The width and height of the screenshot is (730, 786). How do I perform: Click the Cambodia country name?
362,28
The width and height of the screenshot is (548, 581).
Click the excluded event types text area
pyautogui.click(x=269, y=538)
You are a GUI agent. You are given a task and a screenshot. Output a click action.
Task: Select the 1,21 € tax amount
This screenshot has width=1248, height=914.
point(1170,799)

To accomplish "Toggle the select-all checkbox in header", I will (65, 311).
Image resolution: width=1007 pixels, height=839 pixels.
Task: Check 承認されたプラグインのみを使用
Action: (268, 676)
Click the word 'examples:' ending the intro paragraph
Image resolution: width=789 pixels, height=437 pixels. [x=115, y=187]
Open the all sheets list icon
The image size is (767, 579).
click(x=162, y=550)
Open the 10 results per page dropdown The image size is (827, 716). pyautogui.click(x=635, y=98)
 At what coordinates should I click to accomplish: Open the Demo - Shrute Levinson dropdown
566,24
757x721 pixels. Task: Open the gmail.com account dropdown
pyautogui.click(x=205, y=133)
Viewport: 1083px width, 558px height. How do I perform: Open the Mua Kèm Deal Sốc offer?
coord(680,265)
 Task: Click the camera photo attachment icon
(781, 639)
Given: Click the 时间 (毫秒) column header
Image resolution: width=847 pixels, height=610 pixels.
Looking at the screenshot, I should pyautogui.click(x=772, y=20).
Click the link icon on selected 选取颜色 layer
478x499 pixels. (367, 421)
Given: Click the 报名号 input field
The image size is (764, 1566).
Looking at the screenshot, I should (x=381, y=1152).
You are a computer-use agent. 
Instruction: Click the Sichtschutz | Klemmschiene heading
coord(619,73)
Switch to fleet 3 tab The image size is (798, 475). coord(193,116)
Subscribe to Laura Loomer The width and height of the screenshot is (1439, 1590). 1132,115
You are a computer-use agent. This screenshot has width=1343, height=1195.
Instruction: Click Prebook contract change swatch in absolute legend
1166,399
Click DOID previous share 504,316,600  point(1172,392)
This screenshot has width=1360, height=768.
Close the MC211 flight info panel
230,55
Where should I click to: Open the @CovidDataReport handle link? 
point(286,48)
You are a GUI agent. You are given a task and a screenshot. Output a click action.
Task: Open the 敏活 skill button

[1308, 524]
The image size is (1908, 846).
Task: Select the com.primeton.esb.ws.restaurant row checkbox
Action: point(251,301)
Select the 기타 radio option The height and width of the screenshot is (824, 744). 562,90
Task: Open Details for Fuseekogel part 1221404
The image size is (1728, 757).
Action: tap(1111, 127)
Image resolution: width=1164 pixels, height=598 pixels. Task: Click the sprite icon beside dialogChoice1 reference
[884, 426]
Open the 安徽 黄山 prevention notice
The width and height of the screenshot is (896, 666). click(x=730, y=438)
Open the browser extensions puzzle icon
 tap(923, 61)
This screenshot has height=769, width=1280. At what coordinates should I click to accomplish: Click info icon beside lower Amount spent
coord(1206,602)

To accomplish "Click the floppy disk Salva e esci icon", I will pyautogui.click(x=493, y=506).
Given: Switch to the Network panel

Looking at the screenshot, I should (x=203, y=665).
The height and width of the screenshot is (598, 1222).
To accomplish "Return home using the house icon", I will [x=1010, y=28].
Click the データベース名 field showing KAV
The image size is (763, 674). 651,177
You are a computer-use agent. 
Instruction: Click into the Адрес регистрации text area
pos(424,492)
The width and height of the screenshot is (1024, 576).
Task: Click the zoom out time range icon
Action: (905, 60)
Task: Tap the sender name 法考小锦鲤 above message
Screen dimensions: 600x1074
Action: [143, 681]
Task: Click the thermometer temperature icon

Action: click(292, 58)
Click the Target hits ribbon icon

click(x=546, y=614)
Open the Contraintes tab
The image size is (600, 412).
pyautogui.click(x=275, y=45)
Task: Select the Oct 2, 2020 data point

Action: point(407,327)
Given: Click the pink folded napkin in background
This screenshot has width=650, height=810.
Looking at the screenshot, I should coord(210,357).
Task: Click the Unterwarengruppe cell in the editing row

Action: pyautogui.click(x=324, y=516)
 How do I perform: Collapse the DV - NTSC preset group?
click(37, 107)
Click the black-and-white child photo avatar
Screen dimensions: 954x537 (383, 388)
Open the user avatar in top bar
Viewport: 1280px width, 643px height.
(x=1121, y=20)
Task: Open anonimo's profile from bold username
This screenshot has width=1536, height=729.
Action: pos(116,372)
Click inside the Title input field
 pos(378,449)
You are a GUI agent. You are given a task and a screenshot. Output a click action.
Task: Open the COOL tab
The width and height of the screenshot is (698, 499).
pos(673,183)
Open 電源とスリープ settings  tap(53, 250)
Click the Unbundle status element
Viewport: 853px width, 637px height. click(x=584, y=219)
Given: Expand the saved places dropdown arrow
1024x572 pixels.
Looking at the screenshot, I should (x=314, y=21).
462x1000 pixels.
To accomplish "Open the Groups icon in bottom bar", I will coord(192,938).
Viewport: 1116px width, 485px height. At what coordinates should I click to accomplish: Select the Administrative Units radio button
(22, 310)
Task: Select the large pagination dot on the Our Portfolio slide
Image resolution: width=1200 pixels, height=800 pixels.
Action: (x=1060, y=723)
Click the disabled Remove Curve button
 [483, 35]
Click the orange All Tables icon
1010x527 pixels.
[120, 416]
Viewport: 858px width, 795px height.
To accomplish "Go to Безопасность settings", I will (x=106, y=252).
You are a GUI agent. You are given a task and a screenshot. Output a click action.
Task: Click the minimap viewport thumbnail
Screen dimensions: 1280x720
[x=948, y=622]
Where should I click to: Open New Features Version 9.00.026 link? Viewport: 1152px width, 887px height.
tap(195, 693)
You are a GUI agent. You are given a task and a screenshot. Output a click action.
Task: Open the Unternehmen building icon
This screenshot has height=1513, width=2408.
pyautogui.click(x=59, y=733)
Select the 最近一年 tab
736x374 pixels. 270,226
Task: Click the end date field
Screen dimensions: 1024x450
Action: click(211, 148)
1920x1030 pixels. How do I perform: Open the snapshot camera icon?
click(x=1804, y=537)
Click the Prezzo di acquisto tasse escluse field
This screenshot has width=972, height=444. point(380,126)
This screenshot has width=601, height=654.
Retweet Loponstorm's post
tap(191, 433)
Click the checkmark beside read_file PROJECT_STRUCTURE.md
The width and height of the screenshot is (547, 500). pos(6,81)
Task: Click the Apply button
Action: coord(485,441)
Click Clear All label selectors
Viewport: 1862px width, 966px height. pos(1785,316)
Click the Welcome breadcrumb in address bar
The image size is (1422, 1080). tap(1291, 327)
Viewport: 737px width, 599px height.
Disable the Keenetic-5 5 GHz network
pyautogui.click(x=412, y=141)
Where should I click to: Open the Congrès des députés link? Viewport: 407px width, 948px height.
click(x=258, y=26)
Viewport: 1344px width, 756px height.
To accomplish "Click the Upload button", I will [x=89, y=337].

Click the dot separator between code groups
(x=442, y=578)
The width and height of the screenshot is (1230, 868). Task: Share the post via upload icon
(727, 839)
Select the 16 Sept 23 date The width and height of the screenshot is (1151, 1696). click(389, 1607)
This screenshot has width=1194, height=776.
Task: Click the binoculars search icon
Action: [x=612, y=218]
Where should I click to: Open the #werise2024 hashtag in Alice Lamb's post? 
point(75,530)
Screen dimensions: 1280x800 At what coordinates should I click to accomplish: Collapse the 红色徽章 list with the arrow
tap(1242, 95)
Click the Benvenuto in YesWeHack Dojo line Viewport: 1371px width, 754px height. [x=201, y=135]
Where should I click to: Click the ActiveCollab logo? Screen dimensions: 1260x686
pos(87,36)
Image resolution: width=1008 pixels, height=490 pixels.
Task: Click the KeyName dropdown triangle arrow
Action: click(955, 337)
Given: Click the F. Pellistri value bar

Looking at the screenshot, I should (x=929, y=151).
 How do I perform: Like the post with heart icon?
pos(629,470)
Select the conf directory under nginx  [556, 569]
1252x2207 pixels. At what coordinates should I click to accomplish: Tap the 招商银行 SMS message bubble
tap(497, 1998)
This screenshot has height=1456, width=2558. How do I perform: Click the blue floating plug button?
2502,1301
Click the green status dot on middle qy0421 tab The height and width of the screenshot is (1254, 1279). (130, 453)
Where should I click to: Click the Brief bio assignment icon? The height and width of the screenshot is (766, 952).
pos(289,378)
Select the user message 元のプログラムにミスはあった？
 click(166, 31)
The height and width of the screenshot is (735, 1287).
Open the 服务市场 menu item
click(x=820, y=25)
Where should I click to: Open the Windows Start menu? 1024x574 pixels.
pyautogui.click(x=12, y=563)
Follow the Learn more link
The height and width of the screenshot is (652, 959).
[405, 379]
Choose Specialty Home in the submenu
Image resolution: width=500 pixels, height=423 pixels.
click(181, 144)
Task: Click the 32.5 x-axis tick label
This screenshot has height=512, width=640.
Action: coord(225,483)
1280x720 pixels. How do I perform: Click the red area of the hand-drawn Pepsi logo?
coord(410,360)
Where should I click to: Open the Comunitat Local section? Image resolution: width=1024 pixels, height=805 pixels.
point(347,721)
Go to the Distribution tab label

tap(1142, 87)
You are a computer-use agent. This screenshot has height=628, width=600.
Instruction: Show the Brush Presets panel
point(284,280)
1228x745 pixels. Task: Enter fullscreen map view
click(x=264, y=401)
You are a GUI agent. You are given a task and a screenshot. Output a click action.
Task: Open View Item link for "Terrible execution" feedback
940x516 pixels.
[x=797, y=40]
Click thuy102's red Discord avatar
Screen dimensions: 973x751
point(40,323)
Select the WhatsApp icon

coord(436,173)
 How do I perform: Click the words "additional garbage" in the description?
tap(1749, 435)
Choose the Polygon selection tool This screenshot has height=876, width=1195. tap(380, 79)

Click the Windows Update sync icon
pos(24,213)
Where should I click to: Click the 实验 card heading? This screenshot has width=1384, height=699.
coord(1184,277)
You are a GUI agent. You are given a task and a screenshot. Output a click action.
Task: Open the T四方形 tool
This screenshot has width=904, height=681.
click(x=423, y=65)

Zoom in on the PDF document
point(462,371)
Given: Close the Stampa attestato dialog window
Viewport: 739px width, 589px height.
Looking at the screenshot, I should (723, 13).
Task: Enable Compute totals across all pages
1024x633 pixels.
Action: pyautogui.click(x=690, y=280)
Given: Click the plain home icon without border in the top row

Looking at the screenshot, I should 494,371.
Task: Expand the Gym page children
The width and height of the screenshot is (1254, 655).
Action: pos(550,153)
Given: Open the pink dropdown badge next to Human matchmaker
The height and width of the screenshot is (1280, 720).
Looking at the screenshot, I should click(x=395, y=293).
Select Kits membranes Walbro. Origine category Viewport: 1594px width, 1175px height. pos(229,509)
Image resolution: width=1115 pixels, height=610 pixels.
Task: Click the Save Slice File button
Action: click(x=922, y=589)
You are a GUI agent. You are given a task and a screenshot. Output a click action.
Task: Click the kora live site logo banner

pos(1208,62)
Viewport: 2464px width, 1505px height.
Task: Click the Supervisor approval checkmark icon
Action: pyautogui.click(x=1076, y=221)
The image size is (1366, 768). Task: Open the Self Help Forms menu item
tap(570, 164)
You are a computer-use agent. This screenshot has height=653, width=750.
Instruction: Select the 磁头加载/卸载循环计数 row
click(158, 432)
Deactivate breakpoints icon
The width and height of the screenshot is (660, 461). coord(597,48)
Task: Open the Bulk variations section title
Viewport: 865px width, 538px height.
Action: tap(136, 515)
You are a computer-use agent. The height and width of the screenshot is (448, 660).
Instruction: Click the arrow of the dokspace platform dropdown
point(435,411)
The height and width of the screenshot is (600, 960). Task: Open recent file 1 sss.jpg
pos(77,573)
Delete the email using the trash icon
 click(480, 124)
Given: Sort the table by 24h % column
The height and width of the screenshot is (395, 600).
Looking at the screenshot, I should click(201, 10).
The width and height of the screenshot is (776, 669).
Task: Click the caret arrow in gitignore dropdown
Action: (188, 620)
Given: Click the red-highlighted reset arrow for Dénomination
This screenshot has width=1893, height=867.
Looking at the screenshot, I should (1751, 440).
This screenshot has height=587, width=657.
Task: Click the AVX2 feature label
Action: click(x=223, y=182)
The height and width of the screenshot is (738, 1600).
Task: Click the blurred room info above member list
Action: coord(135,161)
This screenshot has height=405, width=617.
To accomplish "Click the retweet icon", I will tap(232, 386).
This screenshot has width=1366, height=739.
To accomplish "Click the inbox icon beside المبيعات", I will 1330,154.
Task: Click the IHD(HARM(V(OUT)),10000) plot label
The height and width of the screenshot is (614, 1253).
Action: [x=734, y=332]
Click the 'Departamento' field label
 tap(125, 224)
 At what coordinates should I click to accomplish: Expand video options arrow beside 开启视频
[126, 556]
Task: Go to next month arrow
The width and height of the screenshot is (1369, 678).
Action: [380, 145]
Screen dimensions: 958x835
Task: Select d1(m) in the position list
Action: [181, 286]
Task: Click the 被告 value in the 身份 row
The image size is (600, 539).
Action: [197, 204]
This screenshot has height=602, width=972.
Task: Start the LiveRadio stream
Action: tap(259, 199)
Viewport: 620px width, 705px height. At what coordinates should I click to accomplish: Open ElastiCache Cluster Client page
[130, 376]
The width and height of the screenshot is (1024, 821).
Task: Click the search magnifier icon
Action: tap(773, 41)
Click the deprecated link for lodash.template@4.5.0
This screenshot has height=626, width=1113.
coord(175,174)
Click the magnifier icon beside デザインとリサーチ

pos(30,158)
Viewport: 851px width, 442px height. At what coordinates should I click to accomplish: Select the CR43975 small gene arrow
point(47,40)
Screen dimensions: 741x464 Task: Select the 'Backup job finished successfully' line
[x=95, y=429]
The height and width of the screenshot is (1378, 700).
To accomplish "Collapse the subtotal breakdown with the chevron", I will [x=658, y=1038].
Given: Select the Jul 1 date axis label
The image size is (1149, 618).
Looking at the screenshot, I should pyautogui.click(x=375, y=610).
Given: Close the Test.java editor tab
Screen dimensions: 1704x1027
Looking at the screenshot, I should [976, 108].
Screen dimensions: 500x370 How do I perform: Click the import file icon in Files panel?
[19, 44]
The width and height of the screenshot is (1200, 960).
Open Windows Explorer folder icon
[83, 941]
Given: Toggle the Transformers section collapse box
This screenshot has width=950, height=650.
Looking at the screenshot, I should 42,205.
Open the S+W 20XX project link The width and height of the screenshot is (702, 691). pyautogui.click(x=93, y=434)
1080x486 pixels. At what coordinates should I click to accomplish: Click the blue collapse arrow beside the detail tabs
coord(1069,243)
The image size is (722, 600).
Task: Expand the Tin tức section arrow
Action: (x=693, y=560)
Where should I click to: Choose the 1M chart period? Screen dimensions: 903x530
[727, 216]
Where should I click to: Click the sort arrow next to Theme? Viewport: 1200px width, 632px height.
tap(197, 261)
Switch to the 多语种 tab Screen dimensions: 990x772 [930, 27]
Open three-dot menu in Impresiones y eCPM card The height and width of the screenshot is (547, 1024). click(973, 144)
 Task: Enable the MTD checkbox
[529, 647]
=====
Work required:
In the records above, each line with the string "computer" should be copied.

Task result:
You are a computer-use agent. 
You are a computer-use agent. This screenshot has width=1343, height=1195.
You are a computer-use agent. 
You are a computer-use agent. This screenshot has height=628, width=600.
You are a computer-use agent. This screenshot has height=653, width=750.
You are a computer-use agent. The height and width of the screenshot is (448, 660).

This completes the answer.